╭─ Tekst źródłowy
W miniony piątek dyżurny toruńskiej policji przyjął telefoniczne zgłoszenie o włamaniu do jednego z mieszkań na ulicy Mickiewicza w Toruniu. Zgłaszająca oświadczyła, że po dwóch tygodniach wróciła do swojego miejsca zamieszkania i zauważyła uszkodzony zamek w drzwiach wejściowych. Nie wchodziła do mieszkania, bo drzwi były zablokowane od środka.
- Policjanci wyważyli drzwi i weszli wraz z właścicielką do mieszkania - wyjaśnia Wioletta Dąbrowska z toruńskiej policji. - W jednym z pokoi zastali dwóch mężczyzn w odzieży roboczej i rękawicami na dłoniach, którzy jak się okazało kradli ze ścian instalację elektryczną oraz elementy metalowe.
╰─
╭─ Rekordy danych
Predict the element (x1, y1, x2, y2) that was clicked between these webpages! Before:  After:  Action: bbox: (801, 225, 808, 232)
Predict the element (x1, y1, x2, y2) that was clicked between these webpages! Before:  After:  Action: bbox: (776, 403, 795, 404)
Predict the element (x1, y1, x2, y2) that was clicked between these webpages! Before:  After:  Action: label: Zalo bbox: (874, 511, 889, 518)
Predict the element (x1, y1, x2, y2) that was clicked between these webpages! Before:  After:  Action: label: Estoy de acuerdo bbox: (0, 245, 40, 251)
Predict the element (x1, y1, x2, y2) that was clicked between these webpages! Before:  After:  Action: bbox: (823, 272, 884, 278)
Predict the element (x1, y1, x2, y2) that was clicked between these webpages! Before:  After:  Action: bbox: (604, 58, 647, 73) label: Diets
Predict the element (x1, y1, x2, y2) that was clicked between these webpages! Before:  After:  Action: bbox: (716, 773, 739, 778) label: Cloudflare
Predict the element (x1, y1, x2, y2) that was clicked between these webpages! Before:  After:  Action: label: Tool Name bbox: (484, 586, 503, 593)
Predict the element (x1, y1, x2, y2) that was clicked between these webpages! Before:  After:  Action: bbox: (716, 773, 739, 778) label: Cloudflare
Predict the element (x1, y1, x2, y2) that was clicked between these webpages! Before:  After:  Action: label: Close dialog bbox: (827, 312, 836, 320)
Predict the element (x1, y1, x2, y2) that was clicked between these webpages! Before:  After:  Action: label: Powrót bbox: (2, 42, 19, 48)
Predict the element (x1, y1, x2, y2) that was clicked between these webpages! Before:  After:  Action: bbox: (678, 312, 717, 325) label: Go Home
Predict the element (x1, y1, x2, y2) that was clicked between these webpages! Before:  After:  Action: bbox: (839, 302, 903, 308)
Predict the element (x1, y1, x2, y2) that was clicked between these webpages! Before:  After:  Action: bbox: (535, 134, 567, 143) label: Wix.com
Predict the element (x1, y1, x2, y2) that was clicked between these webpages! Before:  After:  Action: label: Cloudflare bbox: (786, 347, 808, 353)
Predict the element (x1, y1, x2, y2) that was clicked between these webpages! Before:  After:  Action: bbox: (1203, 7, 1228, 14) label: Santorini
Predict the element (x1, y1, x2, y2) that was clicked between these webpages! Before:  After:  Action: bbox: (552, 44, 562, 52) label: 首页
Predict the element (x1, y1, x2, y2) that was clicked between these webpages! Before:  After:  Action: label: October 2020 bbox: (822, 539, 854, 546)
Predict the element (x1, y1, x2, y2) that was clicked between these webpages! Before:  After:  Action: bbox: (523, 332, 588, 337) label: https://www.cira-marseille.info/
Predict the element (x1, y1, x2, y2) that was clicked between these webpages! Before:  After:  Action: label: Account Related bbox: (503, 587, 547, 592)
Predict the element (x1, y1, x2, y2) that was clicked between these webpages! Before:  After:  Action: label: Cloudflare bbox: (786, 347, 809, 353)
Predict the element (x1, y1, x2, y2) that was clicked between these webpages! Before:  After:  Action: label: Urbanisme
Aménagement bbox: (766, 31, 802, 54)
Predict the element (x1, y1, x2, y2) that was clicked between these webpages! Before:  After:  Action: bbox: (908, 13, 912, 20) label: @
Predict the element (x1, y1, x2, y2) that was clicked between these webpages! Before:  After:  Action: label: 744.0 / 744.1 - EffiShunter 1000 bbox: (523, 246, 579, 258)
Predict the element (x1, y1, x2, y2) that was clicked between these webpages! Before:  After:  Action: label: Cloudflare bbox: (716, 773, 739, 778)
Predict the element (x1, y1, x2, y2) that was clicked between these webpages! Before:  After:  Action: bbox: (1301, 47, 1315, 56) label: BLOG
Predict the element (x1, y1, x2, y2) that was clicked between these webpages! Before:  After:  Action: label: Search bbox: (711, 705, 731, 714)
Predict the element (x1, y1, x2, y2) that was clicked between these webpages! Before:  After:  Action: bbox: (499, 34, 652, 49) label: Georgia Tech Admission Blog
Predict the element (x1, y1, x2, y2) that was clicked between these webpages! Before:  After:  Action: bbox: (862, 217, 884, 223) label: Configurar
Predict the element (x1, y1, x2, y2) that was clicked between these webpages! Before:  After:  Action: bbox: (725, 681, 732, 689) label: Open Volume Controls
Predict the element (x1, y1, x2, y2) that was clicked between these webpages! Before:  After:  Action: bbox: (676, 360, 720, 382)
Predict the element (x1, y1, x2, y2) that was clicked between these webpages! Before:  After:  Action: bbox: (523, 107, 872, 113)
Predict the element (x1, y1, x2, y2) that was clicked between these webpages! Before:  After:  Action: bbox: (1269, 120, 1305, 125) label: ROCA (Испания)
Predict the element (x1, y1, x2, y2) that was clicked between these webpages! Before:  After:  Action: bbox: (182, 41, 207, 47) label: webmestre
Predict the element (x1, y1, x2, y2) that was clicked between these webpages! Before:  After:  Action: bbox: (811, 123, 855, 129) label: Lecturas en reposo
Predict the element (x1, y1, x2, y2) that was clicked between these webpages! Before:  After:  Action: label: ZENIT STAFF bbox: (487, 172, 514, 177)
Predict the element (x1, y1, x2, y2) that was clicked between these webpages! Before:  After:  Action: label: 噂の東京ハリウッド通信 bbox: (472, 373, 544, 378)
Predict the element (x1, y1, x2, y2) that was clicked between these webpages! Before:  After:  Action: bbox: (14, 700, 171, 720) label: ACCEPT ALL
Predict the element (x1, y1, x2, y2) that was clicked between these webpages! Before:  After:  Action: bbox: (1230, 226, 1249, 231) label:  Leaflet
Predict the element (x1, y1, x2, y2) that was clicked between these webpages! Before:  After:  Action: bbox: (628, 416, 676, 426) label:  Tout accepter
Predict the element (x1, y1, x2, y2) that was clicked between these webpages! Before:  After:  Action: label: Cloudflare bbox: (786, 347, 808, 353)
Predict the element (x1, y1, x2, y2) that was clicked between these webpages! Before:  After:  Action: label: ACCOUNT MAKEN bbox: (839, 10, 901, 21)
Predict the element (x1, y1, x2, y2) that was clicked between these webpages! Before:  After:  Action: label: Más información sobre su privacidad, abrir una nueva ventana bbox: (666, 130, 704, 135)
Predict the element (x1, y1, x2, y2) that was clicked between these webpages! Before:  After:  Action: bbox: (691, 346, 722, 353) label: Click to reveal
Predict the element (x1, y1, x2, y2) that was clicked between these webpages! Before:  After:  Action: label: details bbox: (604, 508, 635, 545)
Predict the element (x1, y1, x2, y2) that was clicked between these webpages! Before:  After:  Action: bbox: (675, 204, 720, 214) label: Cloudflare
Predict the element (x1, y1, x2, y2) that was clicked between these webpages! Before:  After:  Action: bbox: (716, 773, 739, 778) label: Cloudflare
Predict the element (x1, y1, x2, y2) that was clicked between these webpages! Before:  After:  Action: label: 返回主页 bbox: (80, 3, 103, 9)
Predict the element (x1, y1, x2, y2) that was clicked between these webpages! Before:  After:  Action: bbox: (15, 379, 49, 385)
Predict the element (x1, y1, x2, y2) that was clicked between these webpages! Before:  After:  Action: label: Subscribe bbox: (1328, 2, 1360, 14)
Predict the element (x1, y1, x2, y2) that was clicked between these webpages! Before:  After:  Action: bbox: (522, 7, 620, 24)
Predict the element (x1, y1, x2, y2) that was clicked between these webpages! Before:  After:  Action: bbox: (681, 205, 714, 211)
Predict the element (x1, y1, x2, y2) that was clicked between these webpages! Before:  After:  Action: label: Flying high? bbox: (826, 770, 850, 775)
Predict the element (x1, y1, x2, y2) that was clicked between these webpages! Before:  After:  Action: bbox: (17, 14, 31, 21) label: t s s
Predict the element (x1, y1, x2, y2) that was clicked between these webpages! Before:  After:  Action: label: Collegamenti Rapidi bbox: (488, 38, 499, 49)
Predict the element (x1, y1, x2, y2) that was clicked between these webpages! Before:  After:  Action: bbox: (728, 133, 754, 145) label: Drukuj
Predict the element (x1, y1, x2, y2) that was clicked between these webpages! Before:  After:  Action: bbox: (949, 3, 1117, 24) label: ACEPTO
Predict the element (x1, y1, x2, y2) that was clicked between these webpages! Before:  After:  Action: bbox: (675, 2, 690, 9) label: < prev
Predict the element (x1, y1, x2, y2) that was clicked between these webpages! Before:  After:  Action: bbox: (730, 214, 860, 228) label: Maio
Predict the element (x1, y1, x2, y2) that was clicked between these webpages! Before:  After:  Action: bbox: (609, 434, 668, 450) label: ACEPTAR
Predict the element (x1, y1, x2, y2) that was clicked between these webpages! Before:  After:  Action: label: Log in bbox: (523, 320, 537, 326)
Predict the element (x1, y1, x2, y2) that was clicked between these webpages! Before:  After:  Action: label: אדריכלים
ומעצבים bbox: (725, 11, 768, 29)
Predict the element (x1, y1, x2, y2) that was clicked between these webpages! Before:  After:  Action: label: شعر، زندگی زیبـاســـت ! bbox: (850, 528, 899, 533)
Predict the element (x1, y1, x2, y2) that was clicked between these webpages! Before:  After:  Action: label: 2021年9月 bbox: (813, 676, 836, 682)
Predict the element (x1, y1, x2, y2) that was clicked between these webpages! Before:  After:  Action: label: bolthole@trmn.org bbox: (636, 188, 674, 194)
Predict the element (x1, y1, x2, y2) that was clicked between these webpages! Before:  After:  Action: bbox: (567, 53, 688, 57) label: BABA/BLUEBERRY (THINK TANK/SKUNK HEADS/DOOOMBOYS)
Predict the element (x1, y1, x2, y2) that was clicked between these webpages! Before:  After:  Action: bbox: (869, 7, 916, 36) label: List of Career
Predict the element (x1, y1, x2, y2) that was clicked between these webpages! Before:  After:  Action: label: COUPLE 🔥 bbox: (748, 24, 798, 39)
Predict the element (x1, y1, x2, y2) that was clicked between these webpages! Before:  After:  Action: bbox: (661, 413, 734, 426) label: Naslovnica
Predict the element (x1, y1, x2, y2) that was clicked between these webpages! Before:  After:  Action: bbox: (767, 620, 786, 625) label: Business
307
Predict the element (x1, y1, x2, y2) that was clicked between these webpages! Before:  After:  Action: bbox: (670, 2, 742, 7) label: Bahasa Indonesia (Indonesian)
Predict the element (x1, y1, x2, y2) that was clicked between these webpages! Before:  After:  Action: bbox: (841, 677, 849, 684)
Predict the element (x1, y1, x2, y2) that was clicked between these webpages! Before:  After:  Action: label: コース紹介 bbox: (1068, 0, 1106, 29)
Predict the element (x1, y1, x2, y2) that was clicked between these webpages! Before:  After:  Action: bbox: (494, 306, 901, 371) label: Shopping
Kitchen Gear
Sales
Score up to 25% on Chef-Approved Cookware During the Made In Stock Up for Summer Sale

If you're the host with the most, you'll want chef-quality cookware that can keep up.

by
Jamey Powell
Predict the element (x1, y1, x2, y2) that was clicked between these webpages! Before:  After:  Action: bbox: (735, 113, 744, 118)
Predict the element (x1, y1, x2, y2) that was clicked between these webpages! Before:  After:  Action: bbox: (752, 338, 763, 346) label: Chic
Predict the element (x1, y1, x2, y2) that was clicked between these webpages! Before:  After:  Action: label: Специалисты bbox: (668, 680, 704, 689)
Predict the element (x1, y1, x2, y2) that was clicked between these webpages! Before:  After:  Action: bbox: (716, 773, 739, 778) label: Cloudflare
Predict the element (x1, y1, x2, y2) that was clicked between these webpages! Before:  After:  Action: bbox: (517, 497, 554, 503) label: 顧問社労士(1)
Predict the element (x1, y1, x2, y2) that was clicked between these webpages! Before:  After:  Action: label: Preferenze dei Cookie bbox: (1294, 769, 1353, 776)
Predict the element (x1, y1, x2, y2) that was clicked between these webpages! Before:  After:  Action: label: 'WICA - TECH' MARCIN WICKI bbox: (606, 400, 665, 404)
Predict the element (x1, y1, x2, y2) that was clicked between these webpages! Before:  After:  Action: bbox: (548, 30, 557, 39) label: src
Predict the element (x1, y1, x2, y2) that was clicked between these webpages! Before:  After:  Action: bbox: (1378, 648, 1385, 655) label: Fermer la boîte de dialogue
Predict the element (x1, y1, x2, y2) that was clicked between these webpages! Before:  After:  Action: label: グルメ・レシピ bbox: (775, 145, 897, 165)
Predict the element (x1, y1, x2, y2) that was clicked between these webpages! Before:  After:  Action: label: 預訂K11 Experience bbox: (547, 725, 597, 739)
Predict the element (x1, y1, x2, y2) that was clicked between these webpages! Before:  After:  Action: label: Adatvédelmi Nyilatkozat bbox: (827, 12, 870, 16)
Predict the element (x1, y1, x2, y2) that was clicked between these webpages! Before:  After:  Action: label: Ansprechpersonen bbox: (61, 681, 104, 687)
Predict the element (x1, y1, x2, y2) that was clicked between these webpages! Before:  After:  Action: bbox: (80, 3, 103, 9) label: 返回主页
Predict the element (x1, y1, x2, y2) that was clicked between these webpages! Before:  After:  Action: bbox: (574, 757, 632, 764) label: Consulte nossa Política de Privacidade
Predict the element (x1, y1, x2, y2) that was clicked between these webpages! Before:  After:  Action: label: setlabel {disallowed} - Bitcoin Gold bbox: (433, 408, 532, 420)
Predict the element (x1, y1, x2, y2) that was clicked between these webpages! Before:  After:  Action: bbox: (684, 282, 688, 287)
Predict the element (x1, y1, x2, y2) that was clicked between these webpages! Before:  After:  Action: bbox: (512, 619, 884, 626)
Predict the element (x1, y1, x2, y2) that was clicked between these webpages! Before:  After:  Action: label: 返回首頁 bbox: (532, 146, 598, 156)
╰─
**Polecenie**
Na podstawie tekstu o włamaniu odpowiedz na poniższe pytania, numerując odpowiedzi tak samo:
1. Przy jakiej ulicy znajdowało się mieszkanie, do którego się włamano?
2. Po jakim czasie zgłaszająca wróciła do swojego miejsca zamieszkania?
3. Co kradli dwaj mężczyźni zastani w jednym z pokoi?
Rekordy nie mają żadnego związku z tekstem o włamaniu.

**Odpowiedź**
1. Przy ulicy Mickiewicza w Toruniu.
2. Po dwóch tygodniach.
3. Instalację elektryczną ze ścian oraz elementy metalowe.